EXERCISE MATERIAL =>
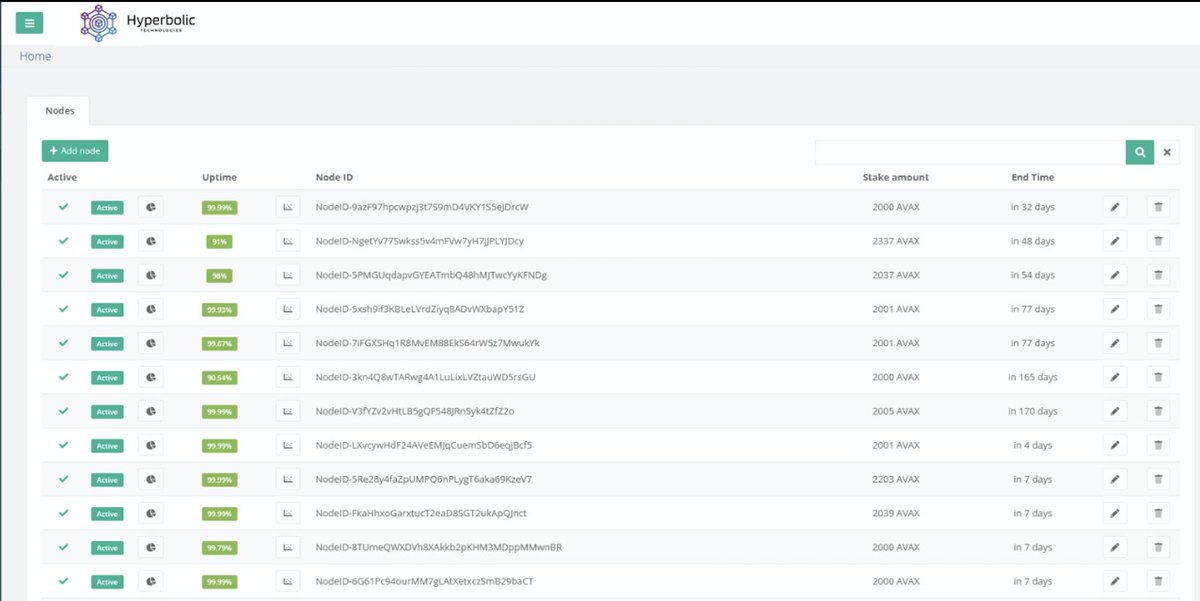Open the Home breadcrumb link
The height and width of the screenshot is (601, 1200).
35,56
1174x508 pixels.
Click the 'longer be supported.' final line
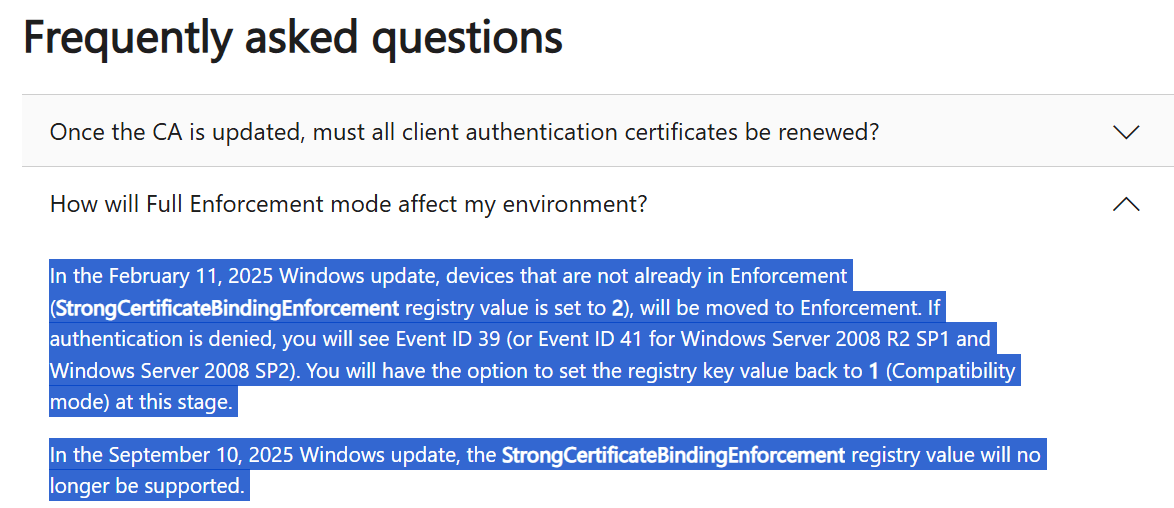click(x=146, y=487)
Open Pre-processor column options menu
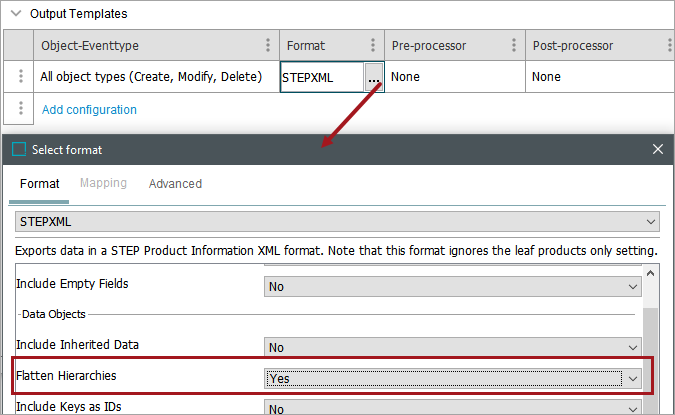The image size is (675, 415). [x=513, y=46]
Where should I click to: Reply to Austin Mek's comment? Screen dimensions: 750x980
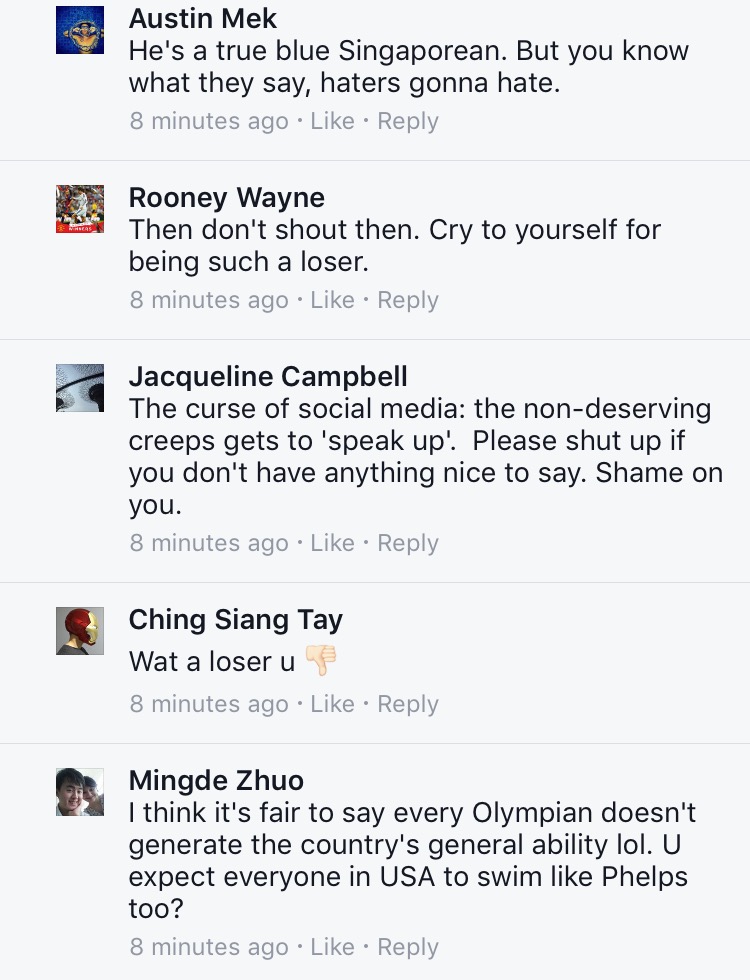pyautogui.click(x=408, y=121)
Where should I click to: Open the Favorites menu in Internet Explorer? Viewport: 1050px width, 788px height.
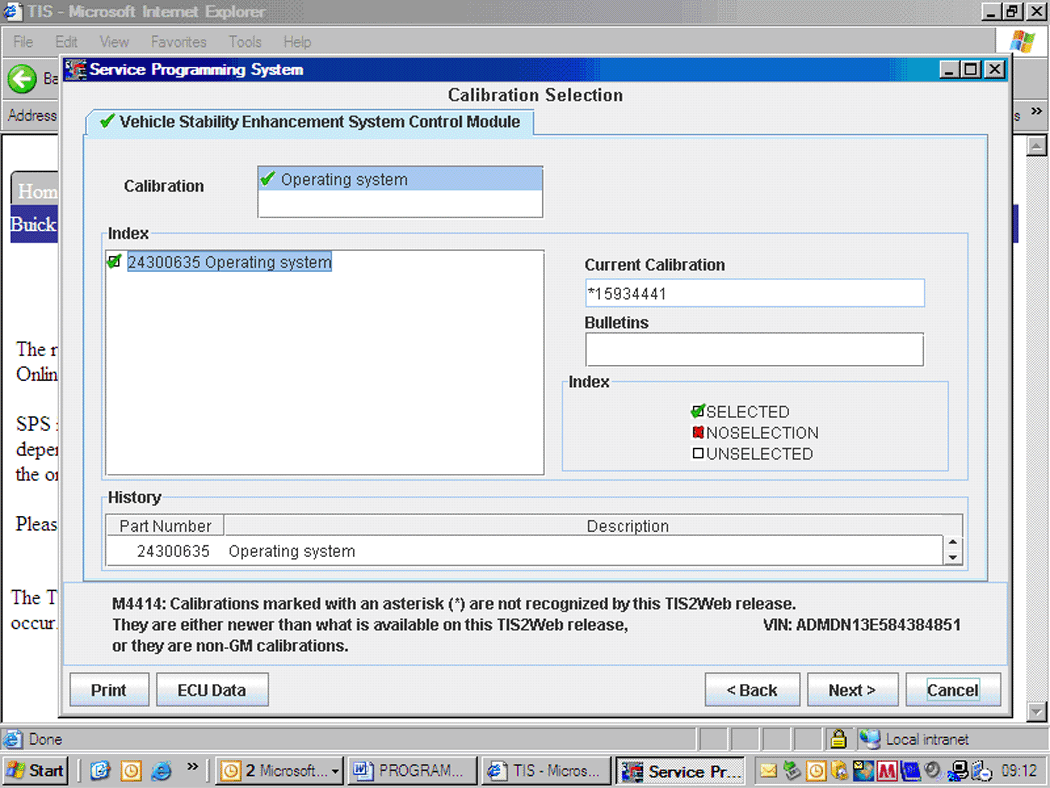point(178,42)
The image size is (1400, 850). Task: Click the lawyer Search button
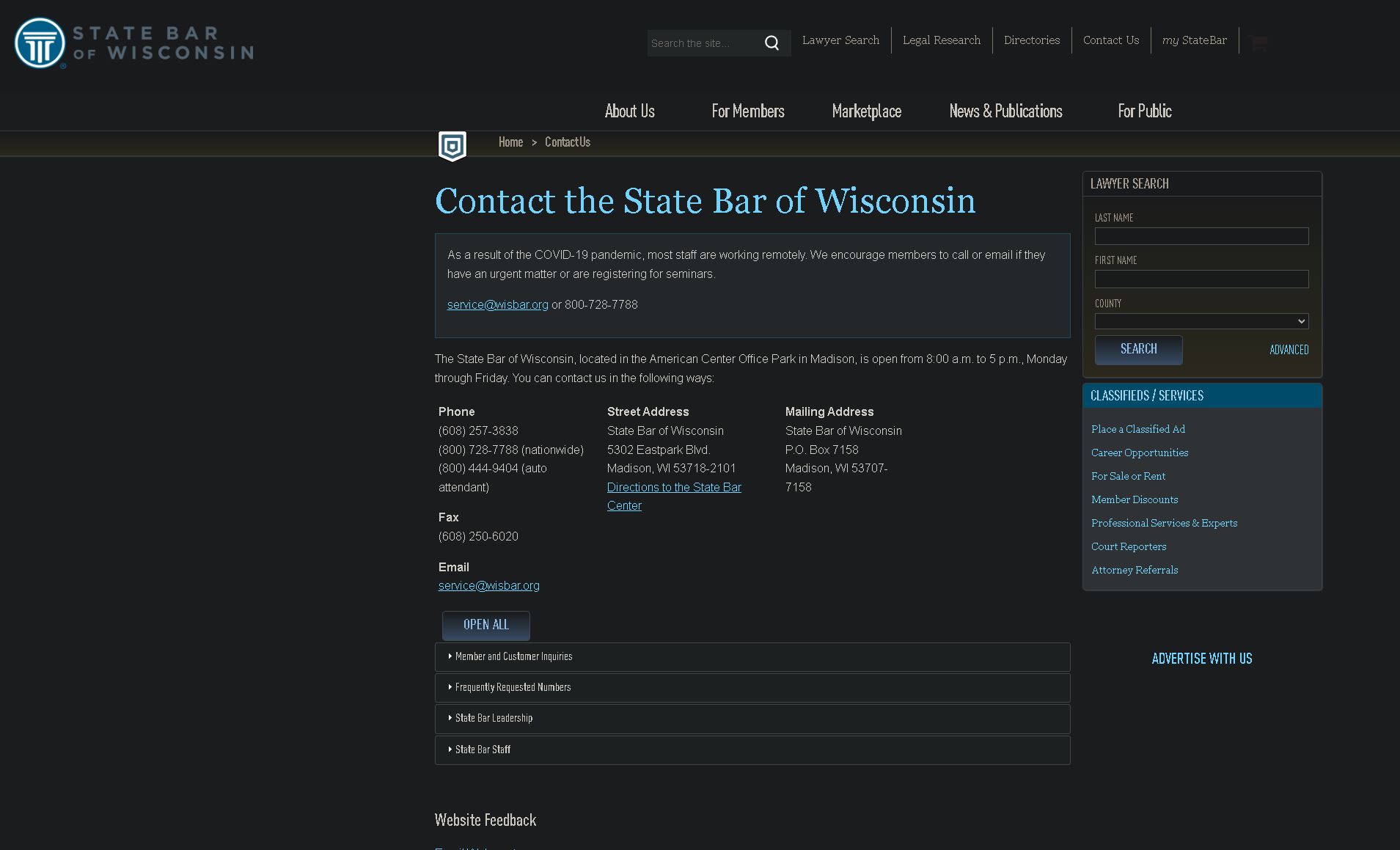coord(1138,350)
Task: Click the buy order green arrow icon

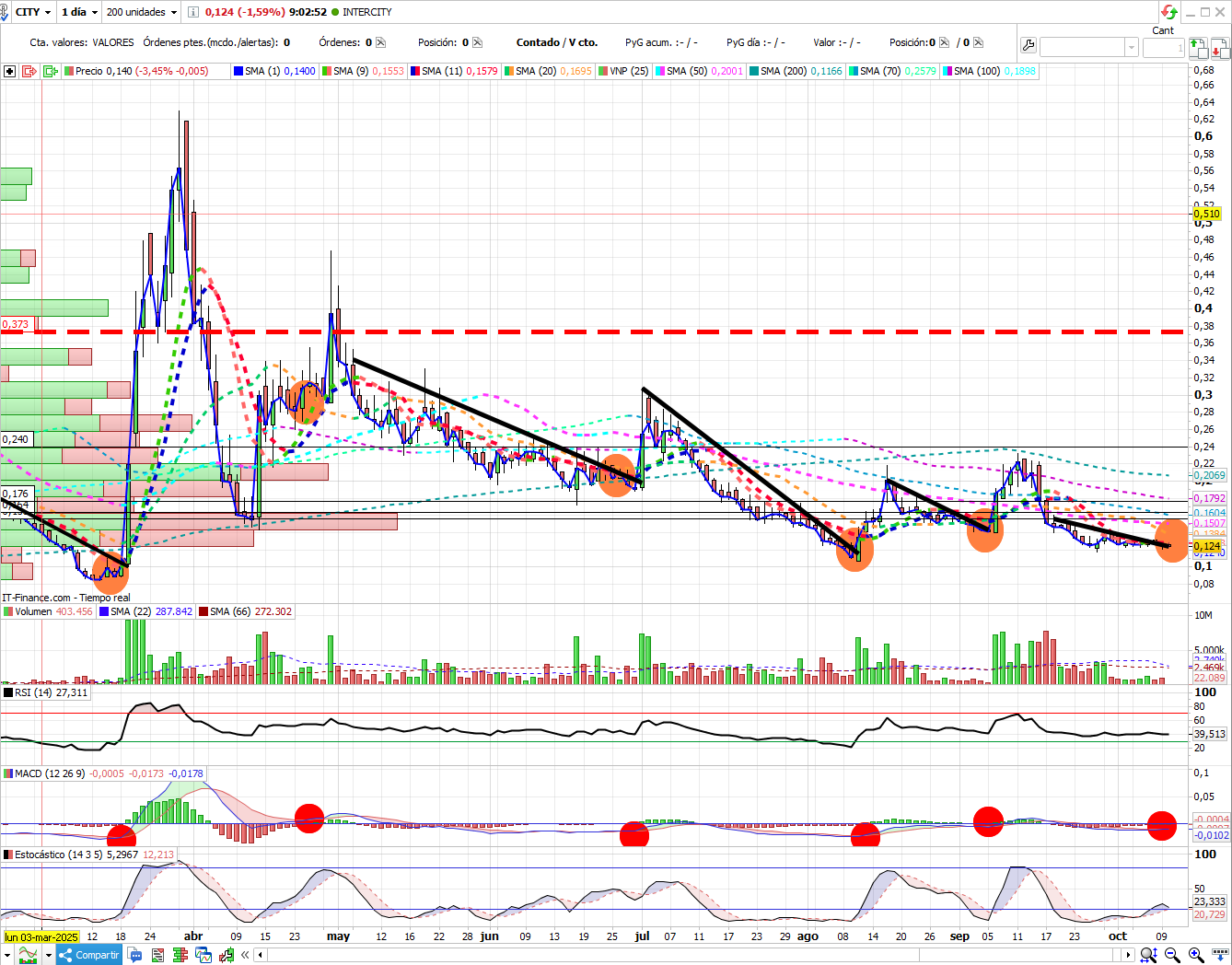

YOUR ASSIGNMENT => Could you repeat exactly the lines from the one containing "Open Pre-processor column options menu" to the last line of the records, both included, and leave out every picture?

SOLUTION TO THIS EXERCISE =>
Open Pre-processor column options menu
The image size is (675, 415). [x=513, y=46]
Where should I click to: Reply to Austin Mek's comment? Screen dimensions: 750x980
pyautogui.click(x=408, y=121)
Where should I click to: Open the Favorites menu in Internet Explorer? Viewport: 1050px width, 788px height.
point(178,42)
The image size is (1400, 850). Task: Click the lawyer Search button
coord(1138,350)
Task: Click the buy order green arrow icon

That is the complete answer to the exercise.